It is a club forever famous for its association with perhaps the greatest player of them all – Diego Armando Maradona.

Associación Atlética Argentinos Juniors were founded in the Villa Crespo neighbourhood of Buenos Aires on 14th August 1904 and the club owes its origins to a group of young people eager to pay observance to May Day; the International day of the worker.

A group of men imbued with socialist ideology named a team the Mártires de Chicago or the ‘Martyrs of Chicago’ in homage to the eight anarchists who were imprisoned and hanged after the famous 1886 Haymarket Workers Riot in Chicago – an event commonly regarded as being the origin of traditional May Day observance.

In 1917 the socialist roots of the club were further symbolised when red team shirts were adopted.

These days the socialist connotations may not be so obvious and the club is more known for an association with insects given the nickname of El Bicho or ‘The Bug’.  Many images of beetles, ants or ladybirds can be seen in club imagery and fan graffiti.

Given the hundreds of players who have come through the club ranks the club are also known as El Semillero – or the nursery seed garden.   The likes of Maradona, Redondo, Juan Roman Riquelme, Cambiasso, Batista, Carlos Mac Alister and Fillol have all come through the club’s youth divisions to name only a few.

If Maradona is the club’s best ever player so the year of 1985 witnessed the club’s greatest ever achievement.

This was the year the Copa Libertadores was won with America de Cali of Colombia beaten in the final. The following year saw the Argentine national team and the club’s most famous son Diego Maradona lift the World Cup in Mexico City.

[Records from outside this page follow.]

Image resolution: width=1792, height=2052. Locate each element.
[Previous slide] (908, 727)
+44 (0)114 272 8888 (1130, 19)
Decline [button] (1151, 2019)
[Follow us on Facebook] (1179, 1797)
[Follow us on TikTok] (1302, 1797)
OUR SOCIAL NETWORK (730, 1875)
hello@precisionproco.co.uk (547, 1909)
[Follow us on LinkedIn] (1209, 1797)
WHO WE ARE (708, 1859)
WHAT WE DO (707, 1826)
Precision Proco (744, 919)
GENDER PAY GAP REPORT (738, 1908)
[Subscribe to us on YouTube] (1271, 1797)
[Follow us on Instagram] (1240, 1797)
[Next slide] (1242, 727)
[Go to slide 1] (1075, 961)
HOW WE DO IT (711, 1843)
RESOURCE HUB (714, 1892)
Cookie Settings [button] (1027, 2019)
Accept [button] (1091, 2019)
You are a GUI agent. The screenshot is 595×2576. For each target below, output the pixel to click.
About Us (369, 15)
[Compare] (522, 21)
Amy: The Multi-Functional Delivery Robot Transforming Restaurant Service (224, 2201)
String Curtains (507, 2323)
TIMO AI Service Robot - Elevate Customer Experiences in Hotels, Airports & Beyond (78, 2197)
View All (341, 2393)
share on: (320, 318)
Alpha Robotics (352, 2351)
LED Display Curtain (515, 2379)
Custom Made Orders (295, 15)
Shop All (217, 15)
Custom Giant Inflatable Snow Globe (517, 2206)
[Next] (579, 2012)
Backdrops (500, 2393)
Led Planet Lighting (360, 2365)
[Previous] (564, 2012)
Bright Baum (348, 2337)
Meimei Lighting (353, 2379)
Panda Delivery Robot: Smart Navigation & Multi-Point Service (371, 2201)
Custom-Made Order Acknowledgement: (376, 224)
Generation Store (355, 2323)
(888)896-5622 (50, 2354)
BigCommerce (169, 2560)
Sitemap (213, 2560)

Argentinos Juniors have played on the location of the current stadium since 1940.  During the 1980’s the football club moved to a ground share with Ferro Carril Oeste and money from transfer fees were invested in developing a multi-sport complex at the Las Malvinas complex.

But in 1995 moves were put in place to redevelop the old wooden stadium in La Paternal and in 2003 the Diego Armando Maradona Stadium was opened although it was originally known as Estadio de la Asociación Atlética Argentinos Juniors.  The club celebrated its centenary in a newly redeveloped home.

Like many famous Argentina sides, the exterior of the stadium is adorned with colourful club imagery, past heroes, symbols and iconic wording about the club.  Neat, compact with both open and roofed stands it remains one of the better inner city stadia in Buenos Aires even if the club have fallen from previous heights.